Sampai akhirnya Kompas.com menyapa, ia menoleh, langkahnya terhenti dan tersenyum. Lalu ia berucap, "Wah kamu, apa kabar?" tanyanya sambil mengulurkan tangan kanannya.

Tentu, uluran tangan itu tersambut baik. "Alhamdulillah, baik Pak," jawab Kompas.com singkat.

Tak banyak kata setelah itu. Ia hanya tersenyum, merangkul dan langsung melanjutkan langkahnya.

Baca juga: Ekonom dan Pengajar UGM Tony Prasetiantono Berpulang

Rabu (16/1/2019) sekitar pukul 14.30 WIB, pemilik nama Tony Prasetiantono itu datang ke Hotel Millenium Jakarta untuk menjadi salah satu pembicara di acara diskusi ekonomi politik.

Sebagai ekonom senior Universitas Gadjah Mada (UGM), Tony menyampaikan pandangan terkait ekonomi Indonesia 2019.


Mobil F1


Pria kelahiran Muntilan, 27 Oktober 1962 silam itu mendapatkan kesempatan bicara usai Direktur Megawati Institute Arif Budimanta dan Managing Director Political Economy  and Policy Studies Anthony Budiawan.

Keduanya merupakan perwakilan masing-masing tim pemenangan capres-cawapres nomor urut 01 dan 02. Bagi Tony, visi misi ekonomi Jokowi-Ma'ruf Amin dan Prabowo-Sandiaga Uno memiliki satu titik temu.

"Keduanya secara garis besar ada pertemuan, concern ingin swasembada, tidak ingin ketergantungan. Saya kita itu hal positif," ujarnya dia.

"Cuma di kampanyenya itu kadang-kadang suka ekstrim, misalnya hentikan impor, kan enggak mungkin," sambungnya sembari tertawa.

Tony tak mau larut dengan politik, selebihnya ia fokus membahas ekonomi. Dosen UGM itu sangat yakin ekonomi Indonesia pada 2019 akan lebih baik dari 2018.

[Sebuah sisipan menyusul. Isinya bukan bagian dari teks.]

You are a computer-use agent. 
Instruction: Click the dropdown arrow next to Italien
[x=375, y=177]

Baca juga: UGM Berduka atas Kepergian Salah Satu Dosen Terbaiknya, Tony Prasetiantono

Tantangan eksternal memang tetap ada, namum dari sisi intensitas, ia menilai lebih kecil dari 2018. Sebab Tony menilai Amerika Serikat mulai mentok.

Di sinilah keunggulan Tony di keluarkan. Ia selalu menggunakan perumpamaan. Tujuannya tak lain untuk menyederhanakan hal-hal rumit di ekonomi.

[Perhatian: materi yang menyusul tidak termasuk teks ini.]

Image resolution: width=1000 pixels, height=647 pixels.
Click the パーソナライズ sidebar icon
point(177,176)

"Ibarat mobil F1 yang terus dipacu, suatu saat dia harus keluar jalur (pit stop) untuk istirahat dulu. Mungkin bannya harus di ganti atau sebagainya. Jadi AS itu seperti mobil F1 yang harus keluar jalur juga," kata dia.


Catatan akhir


Pada 2018, Tony menilai AS cukup berbahagia karena ekonominya mulai pulih dan bisa tumbuh 2,7 persen. Namun ekonomi itu ucapnya diongkosi oleh penderitaan ekonomi dunia yang terkena imbas perang dagang yang diakukan AS.

Tetapi pada 2019, Tony yakin perang dagang akan mulai mereda setelah Presiden Donald Trump bertemu dengan Presiden China Xi Jinping belum lama ini.

"Trump kelihatan mulai melunak bahwa perang dagang tidak akan menguntungkan siapa-siapa, seluruh dunia menderita. AS sendiri menderita karena statistik terakhir tahun lalu perdagangan AS defisitnya makin besar," kata dia.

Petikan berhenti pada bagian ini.